Kate Marcotullio decided to run cross country last year as a freshman to stay in shape for soccer, the sport she has played since she was 5 or 6 years old. Her expectations were rather muted, as the Oakwood sophomore had never—and still doesn’t—think of herself as a pure runner. What transpired has been nothing short of a revelation for the sophomore standout.
“When I won my first race last year, I was pretty shocked,” she said. “Then I won league and went to state. I didn’t think I could do that well.”

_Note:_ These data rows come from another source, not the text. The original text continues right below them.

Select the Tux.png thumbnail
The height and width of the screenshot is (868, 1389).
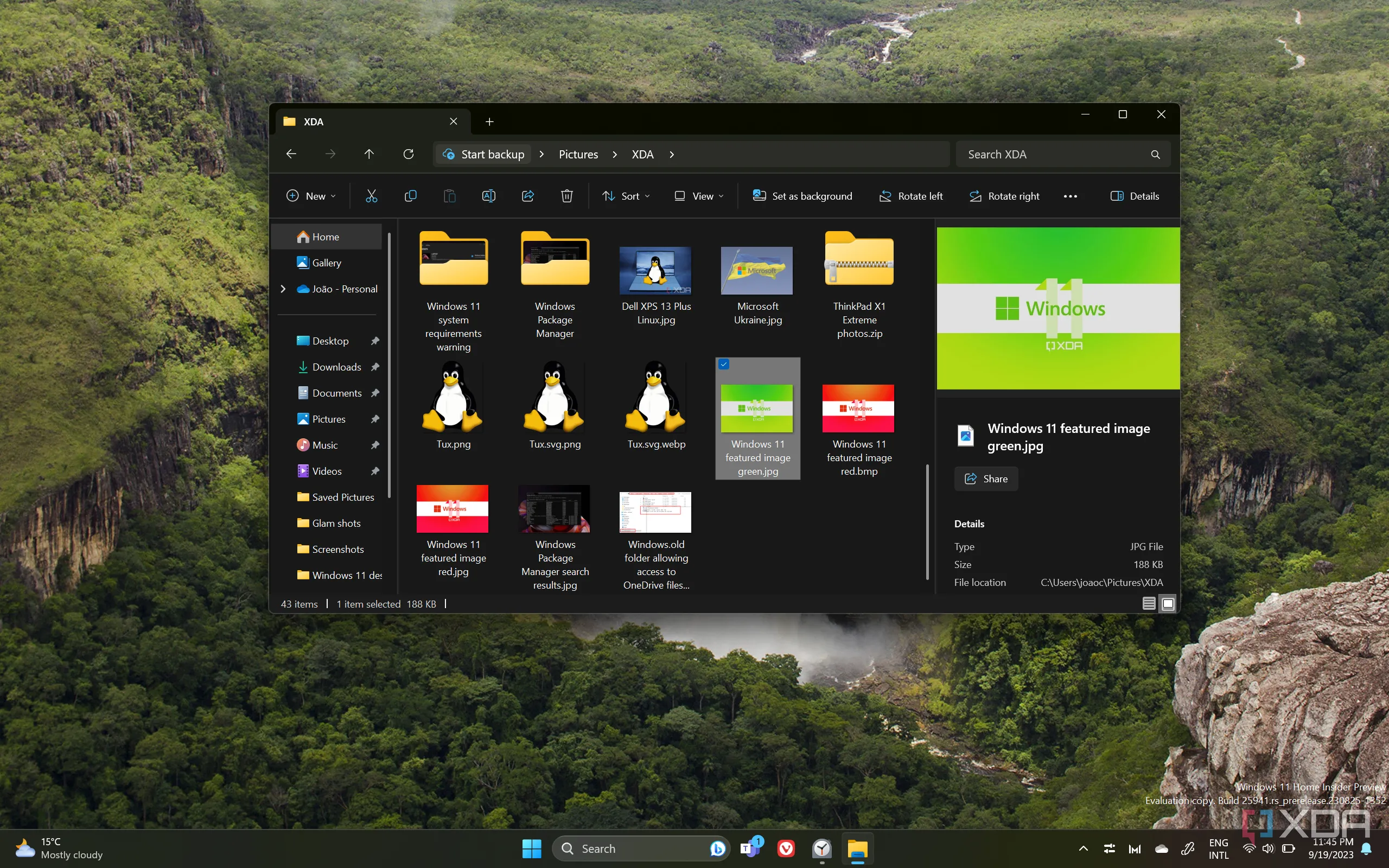pyautogui.click(x=452, y=397)
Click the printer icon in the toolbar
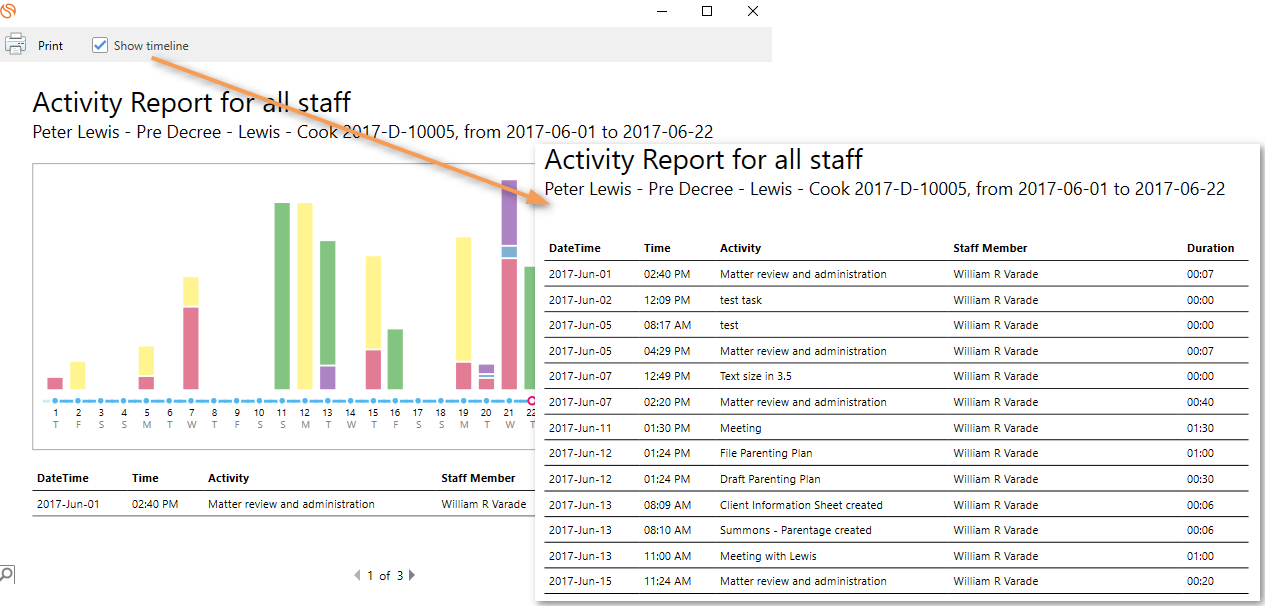 15,44
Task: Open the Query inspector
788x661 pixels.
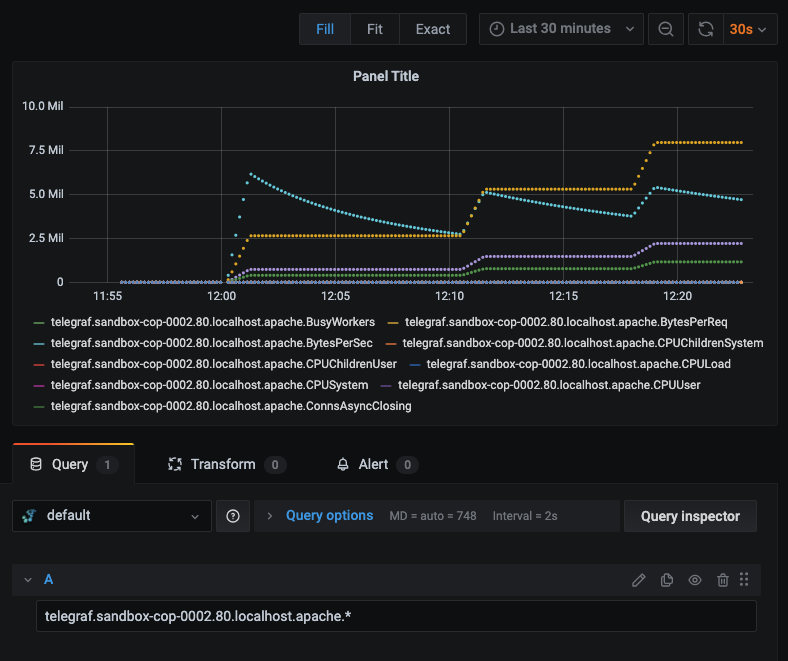Action: 690,516
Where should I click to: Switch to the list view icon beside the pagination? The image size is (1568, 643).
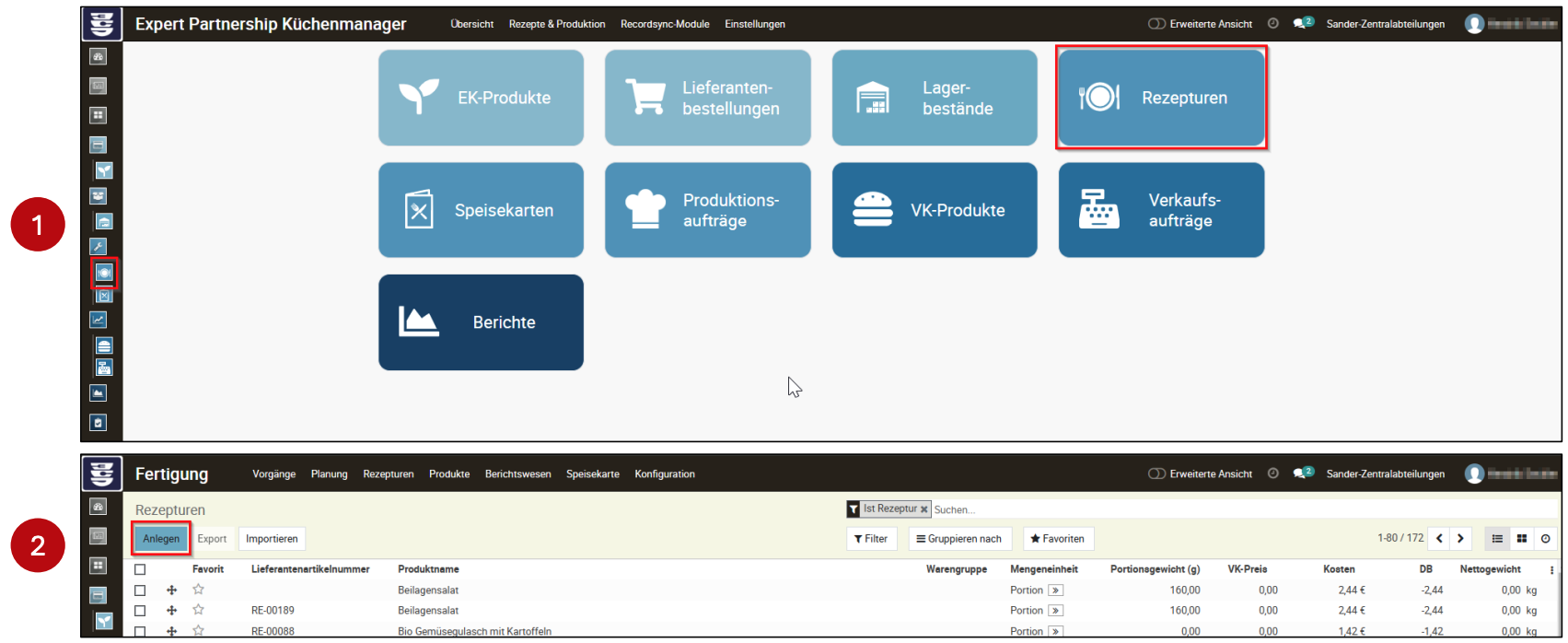click(x=1497, y=539)
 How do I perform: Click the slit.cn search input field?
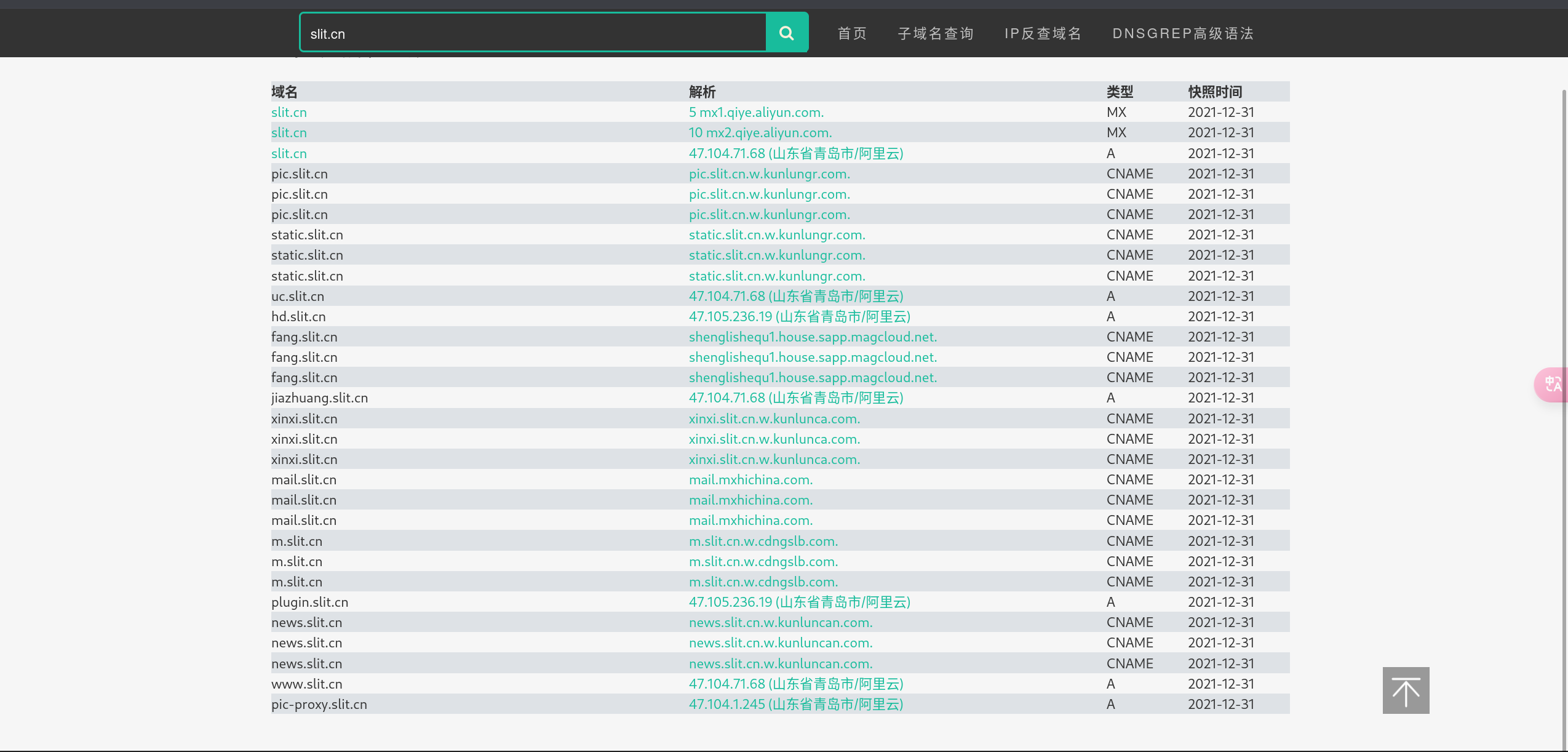click(x=532, y=33)
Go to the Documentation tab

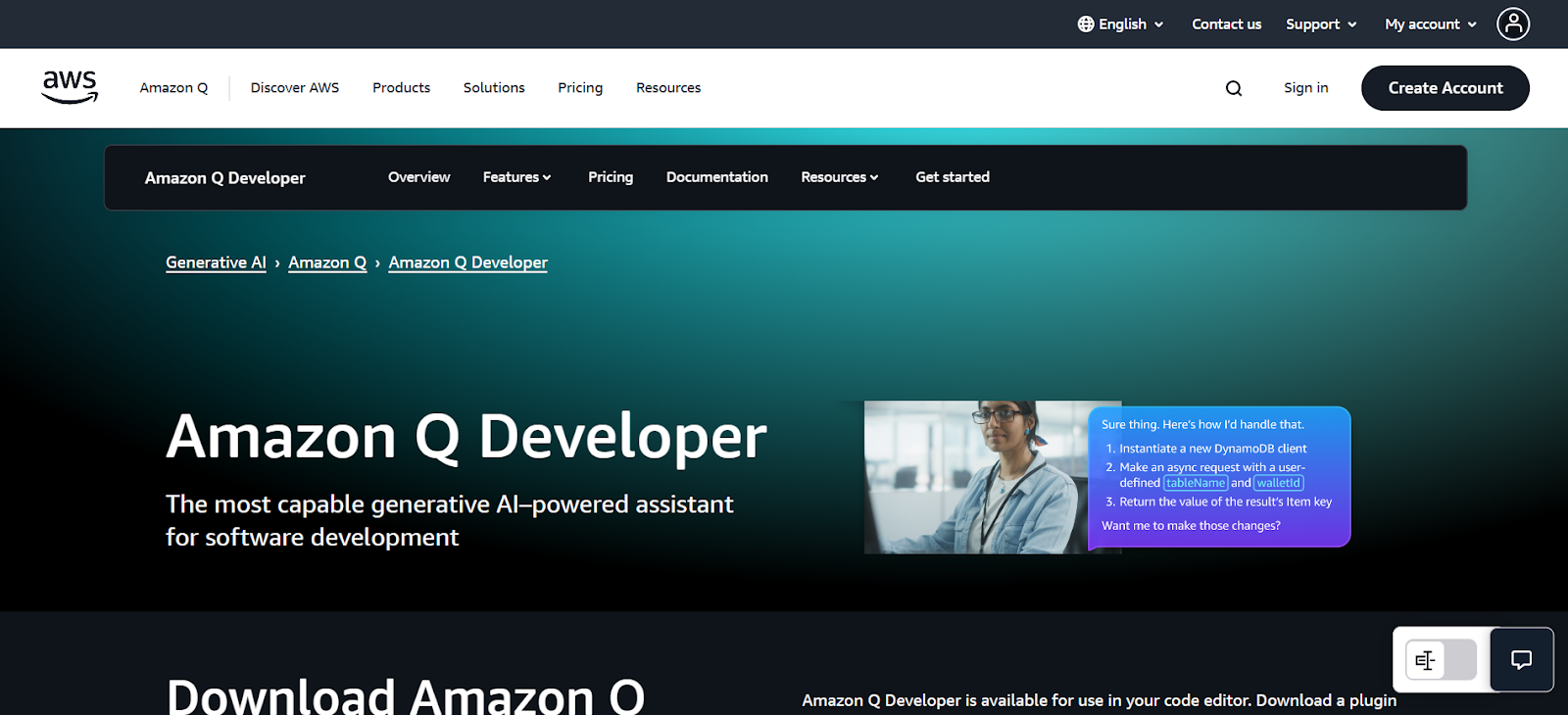716,177
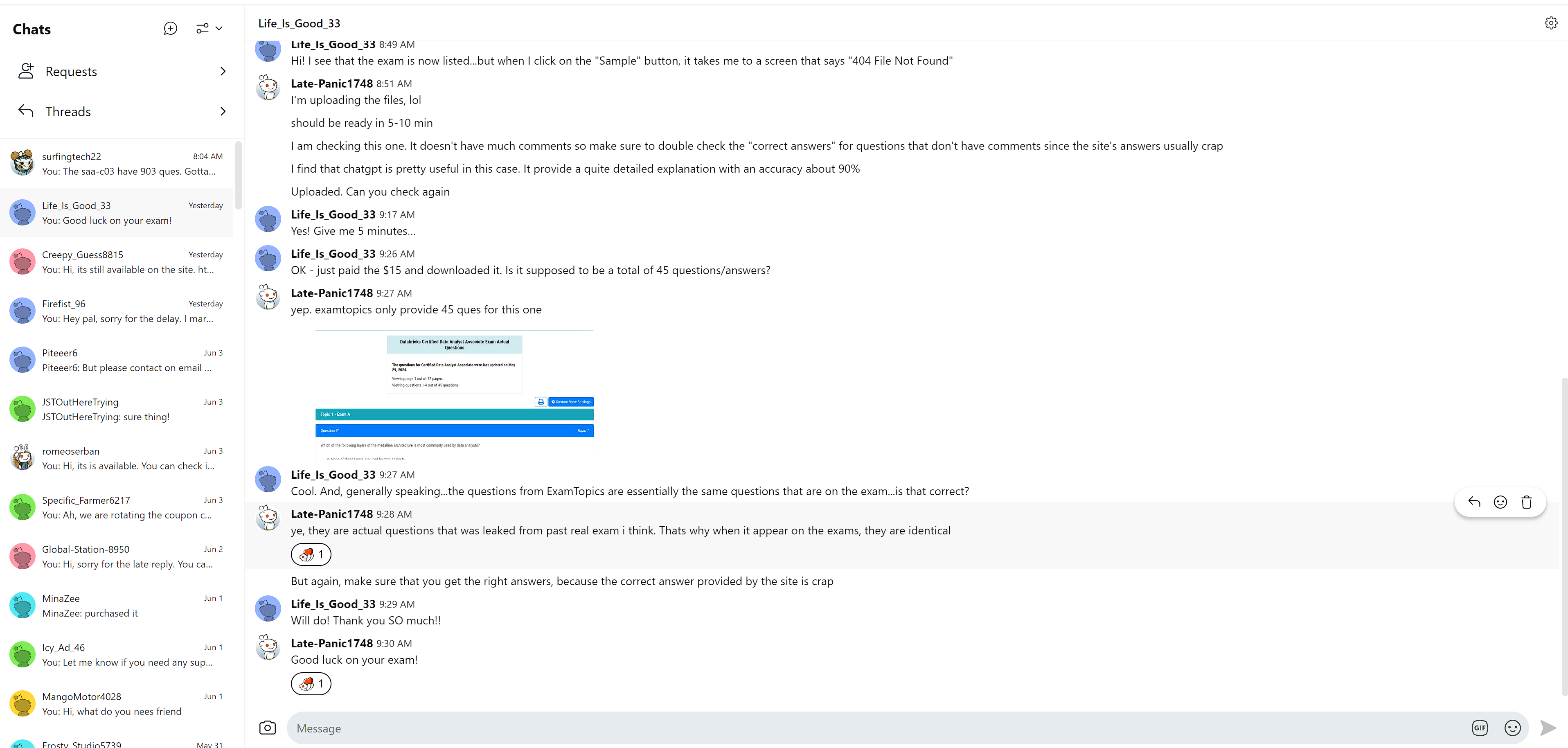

Marcotullio enters Saturday’s Central Coast Section Cross Country Championships at the Crystal Springs Course in Belmont with a legitimate chance for a top 5 finish and advance to the CIF State Championships for the second year in a row. A two-time league champion, Marcotullio has led the Oakwood girls to a spot in the section finals. Senior Jeb Goldman has done likewise leading the boys to a spot in the CCS Championships.
In the Pacific Coast League Santa Lucia Division Finals two weeks ago, Marcotullio won the race in a personal-record (PR) 20 minutes, 19 seconds, outkicking runner-up Nellie Rubio-Pintor of Ceiba by two seconds. Maryam Moghaddami was Oakwood’s No. 2 scoring runner in 25:07, followed by Cassie King, Mara Roldan, Cerys Holter and Anna Prunicki. The boys runners that followed Goldman—who finished in sixth place in 18:21—included Peter Wen (19:03), Ellis Richardson (19:25), Andrew Cheng (19:30), A.J. Gastelum (20:44), Josh Lowe (21:37), and Robert Walker (22:11). Sammie Frazer has also run well for the girls team.
Karen Arnold, who is in her seventh season as the Oakwood coach, had 28 kids in the entire program this year, the most she’s ever had. Arnold credits assistant coach Eli Drabman for being integral to the program. The girls team continues to grow and has accomplished a lot in just its third year fielding a squad. It’s no coincidence that the Hawks have soared this season, with Arnold pointing to Marcotullio and Goldman as being steady runners who lead by example. Arnold raved about Marcotullio’s ability, work ethic and intangibles.
“Kate is an athlete, understands her body and is adept at doing athletic things,” Arnold said. “She has a natural ability and affinity for running, has a lovely gait and stride and is smart about racing. She’s dedicated to getting better and is extremely coachable, so she takes advice to heart and uses it to improve. She truly thinks about her racing and workouts to get to where she wants to be, and is a real asset to the team. in a positive way, she helps the rest of the girls and boys on the team to achieve at a high level.”
Marcotullio said the rescheduling of the event—it originally was supposed to take place last Saturday but was postponed twice due to the Northern California wildfires—has given her added time to hone her race strategy.
“With the team we did a little overview of the course and looked at where the hills are going to be and where I need to push it a little more,” she said. “The course finishes a bit on an uphill so I know I have to sprint that uphill. I’ve been able to think about how my race is going to go and think through a little more. Whereas before I was a little stressed out, now I feel more prepared.”
Marcotullio has fond memories from last year’s CCS Championships, when she finished in 10th place in the Division V race to qualify for the state meet. Marcotullio has dropped her times since then, and a top three finish in Saturday’s race isn’t out of the question. Marcotullio chalks up her improvement to training year-round, as last year was her first season of cross country.
“With (club) soccer and running all summer, I’ve basically been training all year,” she said.
The year-round training helped Marcotullio enter this season stronger than ever, and the results showed. At the PCAL Santa Lucia Division Finals, Marcotullio outkicked the second-place finisher in the final 100 meters to take the championship.
Marcotullio grew up with two older brothers, Christopher and Matthew, the latter a senior at Oakwood. Marcotullio looked up to her brothers, who both did soccer and cross country.
“I was always really competitive and always wanted to keep up with them and be just as good as they were,” she said.
Marcotullio repeats a mantra whenever things get tough in training or in a race. Whenever Marcotullio scales a hill, she tells herself that it doesn’t hurt.
“And then it doesn’t hurt as much,” she said. “I tell myself the sooner I finish, the sooner it will be over and I won’t hurt as bad. It encourages me to go faster.”